(Given passage begins)
Deep cleansing of the skin was performed before skin therapy with a ten-minute application of a softening mask (Syncare, Brno, Czech Republic) composed of: Aqua, Glycerin, Urea, Mel, Aloe Barbadensis Flower Extract, Citrus Limon Leaf Oil, Retinyl Palmitatem Dimethicone, Disodium EDTA, Propylene Glycol, Carbomer, Triethanolamine, Benzyl Alcohol, Ethylhexylglycerin.

5.4. Laser Therapy

At the beginning of laser therapy, a commercial Lasocare Basic 645® cosmetic gel (Medistellar GmbH, Zug, Switzerland), meeting the requirements for its safety and composition according to Regulation (EC) No. 1223/2009 on cosmetic products [62], was applied and massaged on the face of the volunteers. Composition of the gel: Aqua, Propylene Glycol, Sorbitol, C12-15 Pareth-12, Xanthan Gum, PEG/PPG-20/20, Dimethicone, Phenoxyethanol, Glycerin, Sodium Dehydroacetate, Sodium Phytate, Lactoperoxidase, Glucose Oxidase, Biotin, Tocopherol, Potassium Phosphate, Glucose Pentaacetate, Lactoferrin, Potassium Thiocyanate, Disodium Phosphate, Tromethamine, Alcohol, Ethylhexylglycerin, Pentaerythrityl, Tetra-di-t-butyl, Hydroxyhydrocinnamate, Methylisothiazolinone.
Then, a 12 min laser procedure was applied to activate the enzyme complex Lactoferrin and Lactoperoxidase contained in the cosmetic gel. Laser therapy was performed with a panoramatic scanner consisting of 12 mutually independent emitters with a power of 5 mW and a wavelength of 645 nm assembled in an arc (Medistellar GmbH, Zug, Switzerland). Then, for the entire 28 weeks of skin therapy, the gel was applied repeatedly at 24 h intervals every evening at home. After 4 and 8 weeks of therapy, the 12 min laser procedure was repeated. Professional cosmetic and laser treatment, including diagnostics, was performed in an air conditioned room at a temperature of 23 to 25 °C and a relative humidity of 40 to 45%.
(Given passage ends)
(Exercise data begins)
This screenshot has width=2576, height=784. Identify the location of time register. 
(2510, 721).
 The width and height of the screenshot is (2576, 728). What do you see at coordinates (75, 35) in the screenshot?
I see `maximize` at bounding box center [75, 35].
(Exercise data ends)
Work required>
Please carry on the text on laser skin therapy from its last sentence. The listing plays no part in what comes next.

Answer to the problem>
5.5. Skin Diagnostic

5.5.1. Visual Skin Assessment

Comedonic severity was assessed using a three-level score: score 1—presence of comedones, score 2—presence of comedones and papules, score 3—presence of comedones, papules and pustules. Skin evaluation was performed before and after therapy in five parts of the face. The results are presented as the T-zone (high sebum secreting zone) including the forehead (midglabella), nose (nose tip), chin (mental prominence), and the U-zone (low sebum secreting zone), including the right and left cheeks (the most prominent areas), and as a whole (T + U zone); see Figure 8.

5.5.2. Noninvasive Instrumental Bioengineering Methods

The objective characterization of the skin condition was diagnosed by a series of noninvasive bioengineering methods. To compare the results of combined cosmetic gel and laser therapy treatment with blank treatment, a baseline diagnostic was performed after topical skin cleansing. The evaluation of the skin condition was performed after 4, 8 and 28 weeks of combined therapy.
The platform for diagnosing skin sebum, hydration, TEWL, and skin pH was the MPA 5 station (Courage and Khazaka Electronic GmbH, Cologne, Germany). The level of sebum was detected photometrically with Teflon tape of Sebumeter® SM 815 in μg/cm2. Sebum was collected from each zone of the face (see Figure 8) on a plastic strip using a constant pressure of 10 N for 30 s. For individual zones (T- and U-zone) and the whole face (T + U-zone), the amount of sebum was expressed using Equations (1–3) given in the publications [13,63]. The detected amount of sebum was recorded and classified according to Table 3.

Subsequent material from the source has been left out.